■ EXERCISE INSTRUCTIONS ■
From the line that contains "Image resolution: width=623" to the end of the entries, copy each line exactly, though the pictures stay out.

═══ DATA FOR THIS EXERCISE

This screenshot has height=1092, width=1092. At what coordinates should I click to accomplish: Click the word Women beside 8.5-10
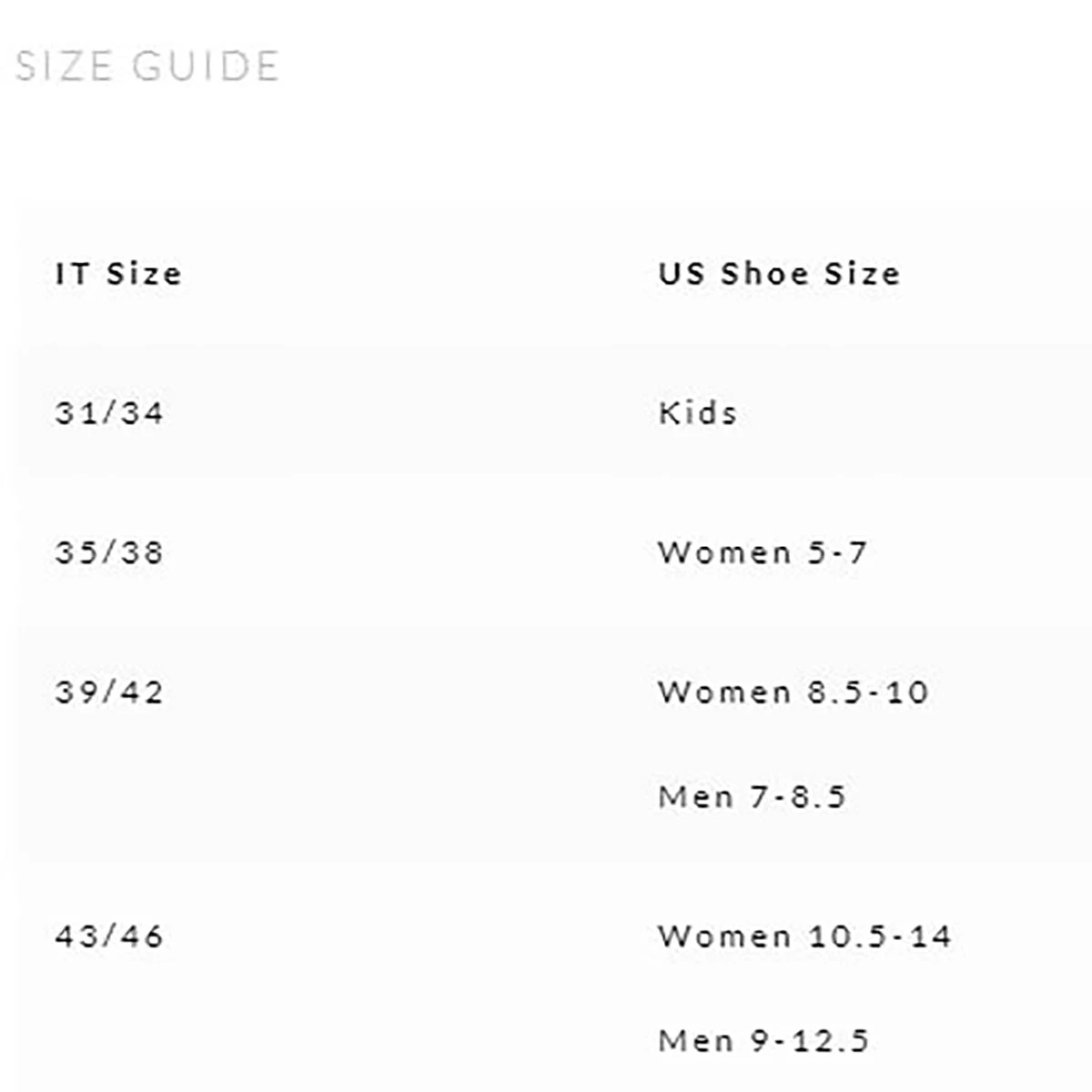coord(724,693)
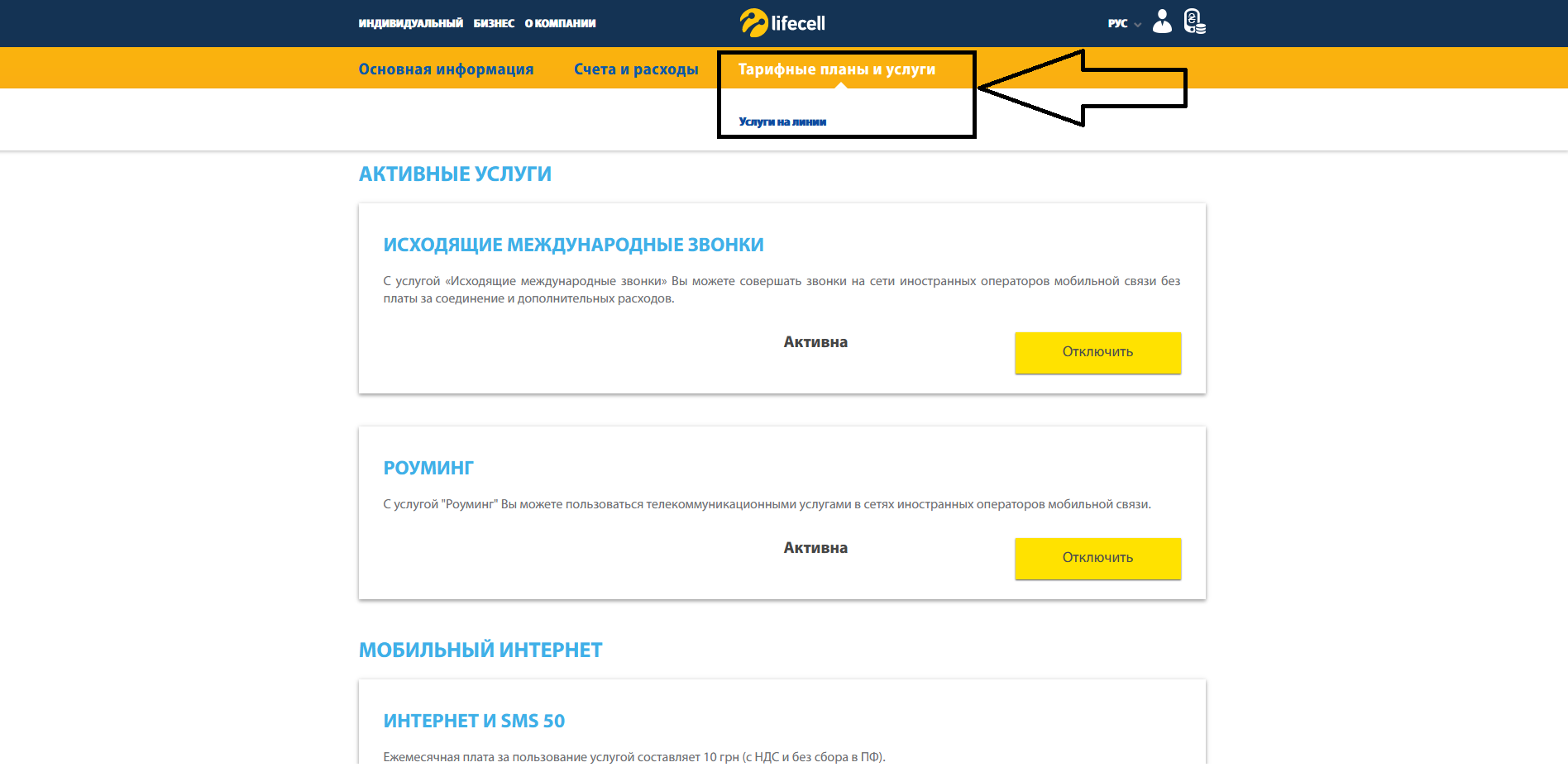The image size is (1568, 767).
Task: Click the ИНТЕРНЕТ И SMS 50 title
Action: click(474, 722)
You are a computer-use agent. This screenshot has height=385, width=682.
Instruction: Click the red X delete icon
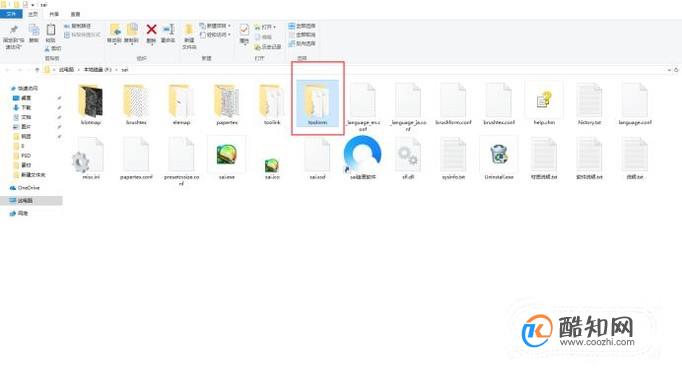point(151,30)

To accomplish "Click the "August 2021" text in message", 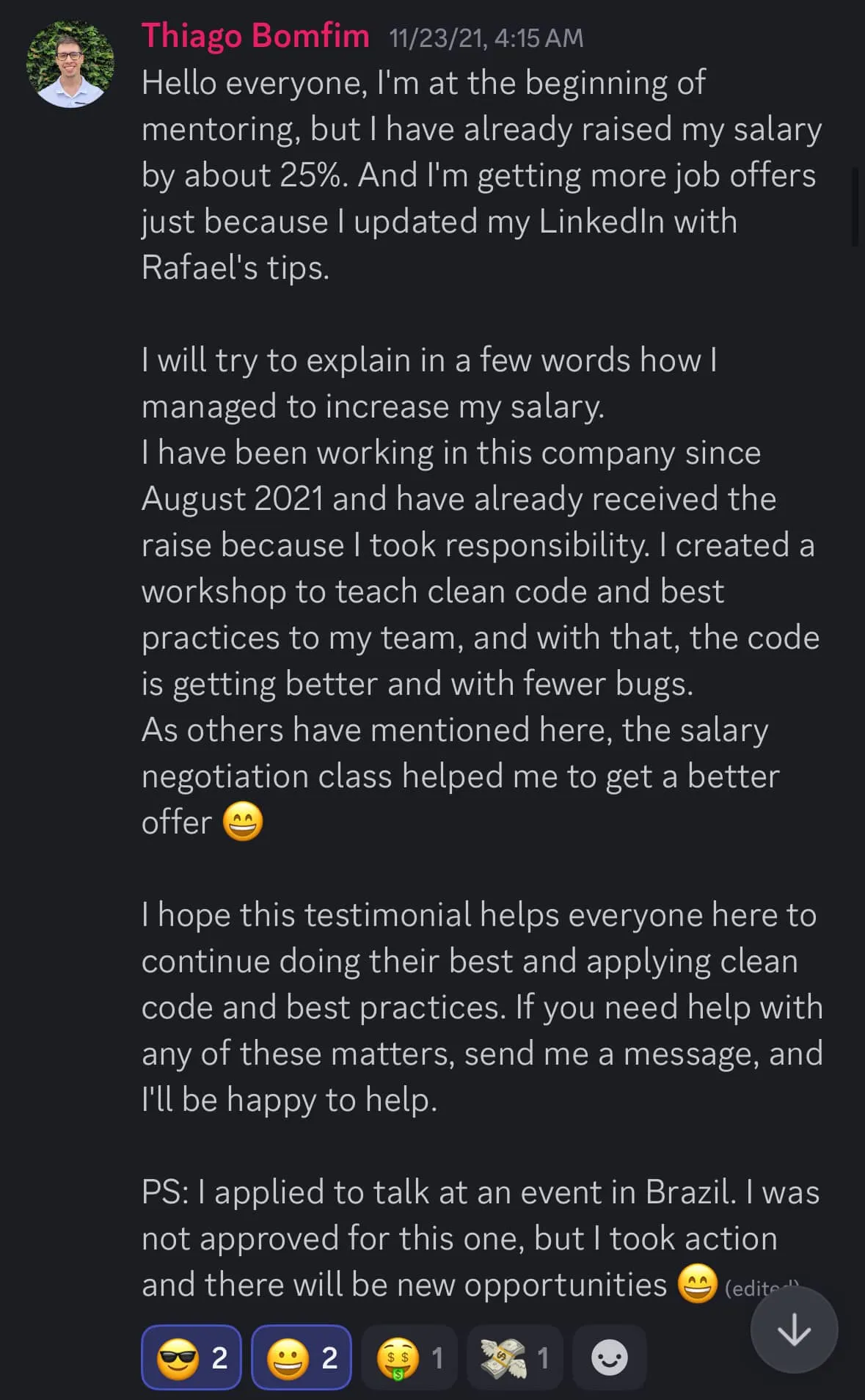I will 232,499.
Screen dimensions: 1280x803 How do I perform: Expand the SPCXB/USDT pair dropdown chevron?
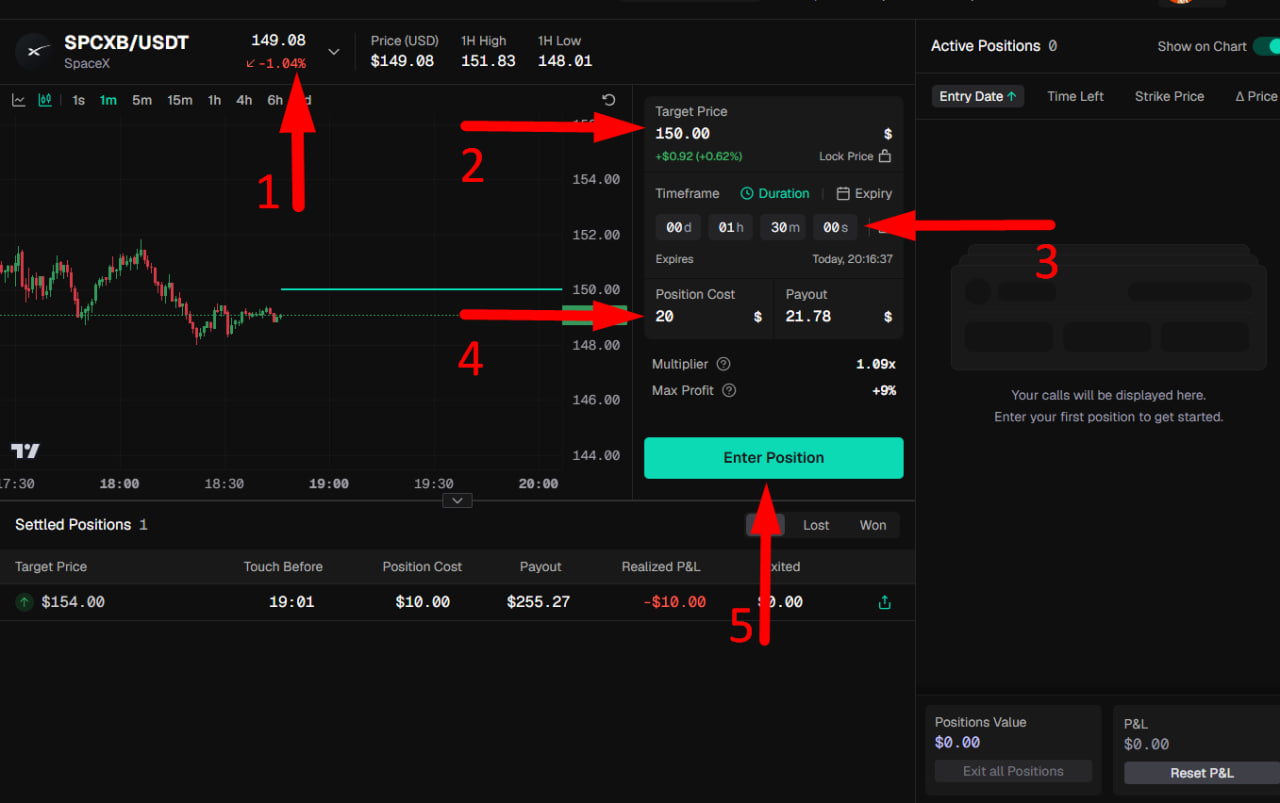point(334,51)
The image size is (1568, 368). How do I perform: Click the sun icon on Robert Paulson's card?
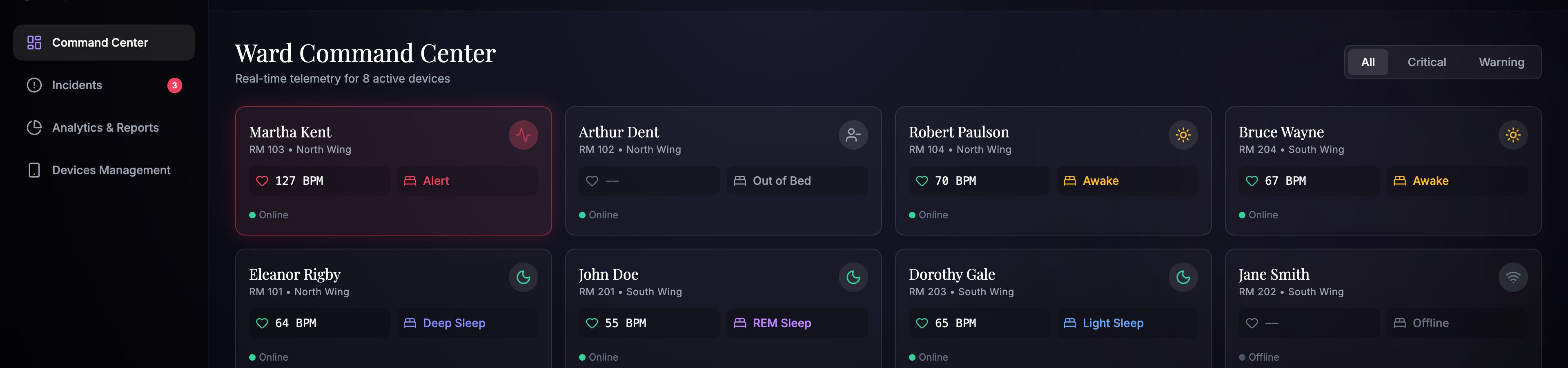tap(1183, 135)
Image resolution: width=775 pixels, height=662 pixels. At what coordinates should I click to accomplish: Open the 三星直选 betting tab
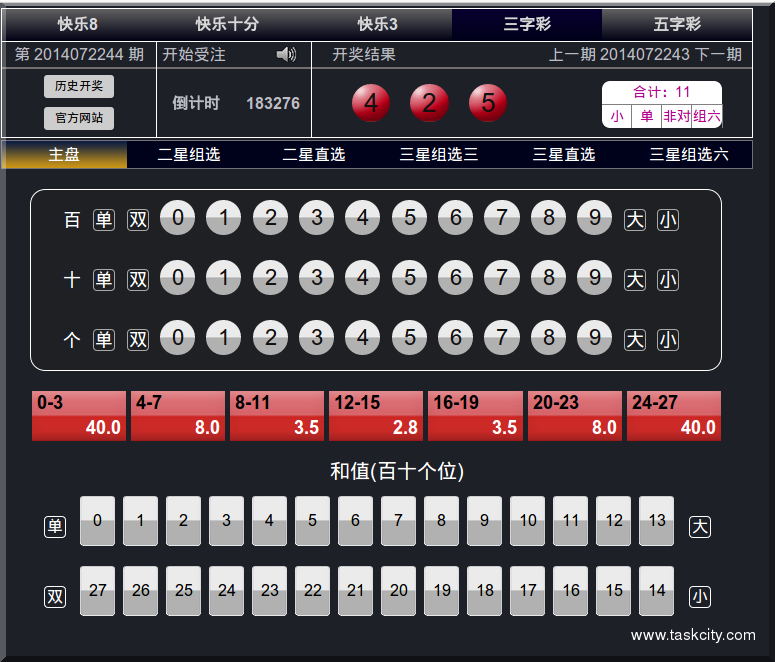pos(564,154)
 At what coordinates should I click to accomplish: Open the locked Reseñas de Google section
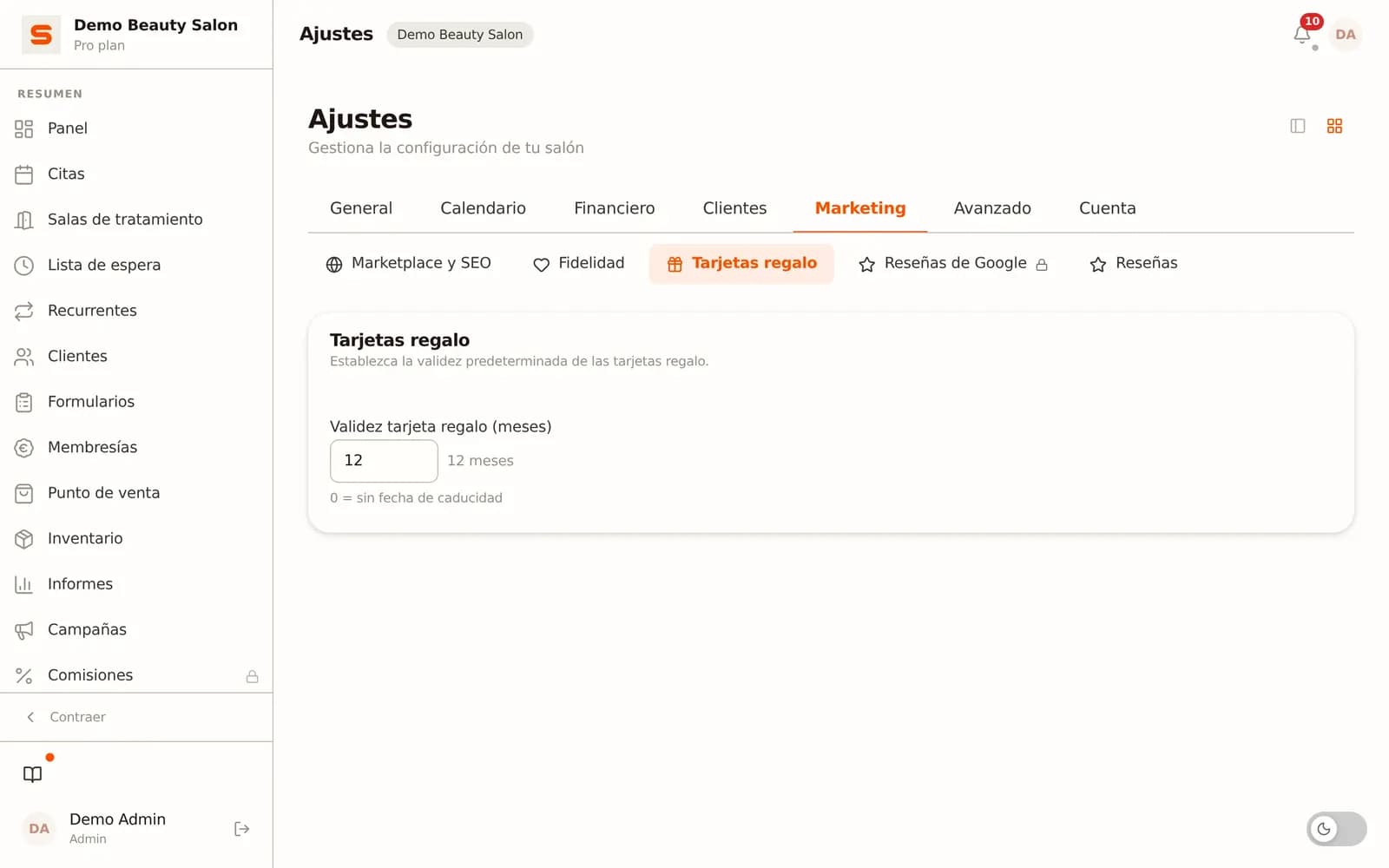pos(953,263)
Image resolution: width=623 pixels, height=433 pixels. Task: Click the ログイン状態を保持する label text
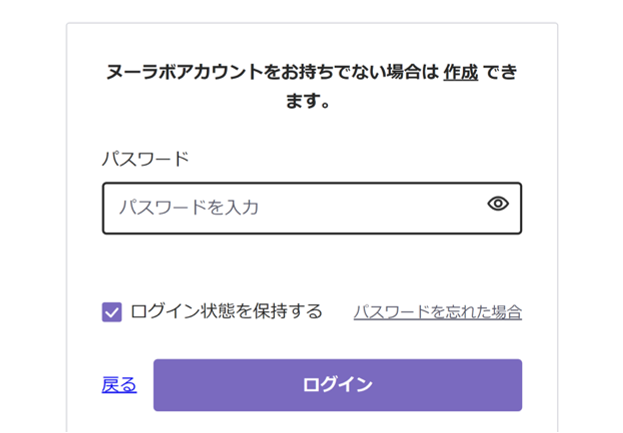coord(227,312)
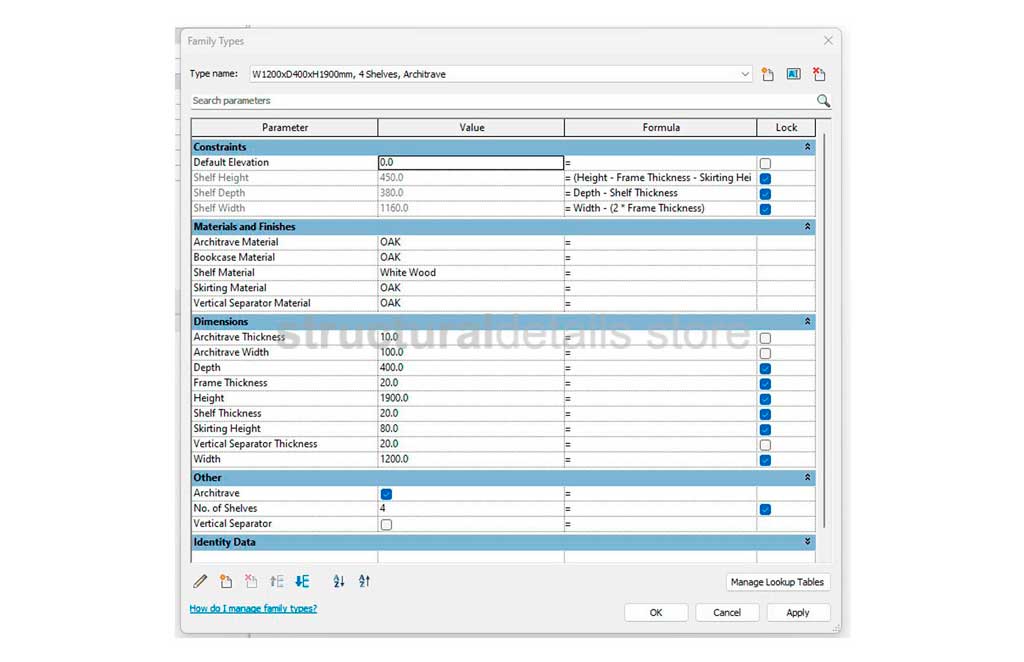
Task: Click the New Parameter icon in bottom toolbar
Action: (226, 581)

══════

■ ANSWER AREA ■
Image resolution: width=623 pixels, height=433 pixels. Task: Click the ログイン状態を保持する label text
coord(227,312)
Task: Click the New Parameter icon in bottom toolbar
Action: (226, 581)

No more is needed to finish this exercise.